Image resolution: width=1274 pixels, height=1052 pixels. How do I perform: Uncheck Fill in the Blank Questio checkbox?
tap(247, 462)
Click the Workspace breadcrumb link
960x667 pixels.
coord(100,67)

┄┄┄┄┄┄┄┄┄┄┄┄┄┄┄┄┄┄┄┄

=== WHAT THE TASK ASKS ===
Repeat all the entries word for word.

=== EXERCISE ANSWER ===
Image resolution: width=1274 pixels, height=1052 pixels. How do I perform: Uncheck Fill in the Blank Questio checkbox?
tap(247, 462)
Click the Workspace breadcrumb link
960x667 pixels.
coord(100,67)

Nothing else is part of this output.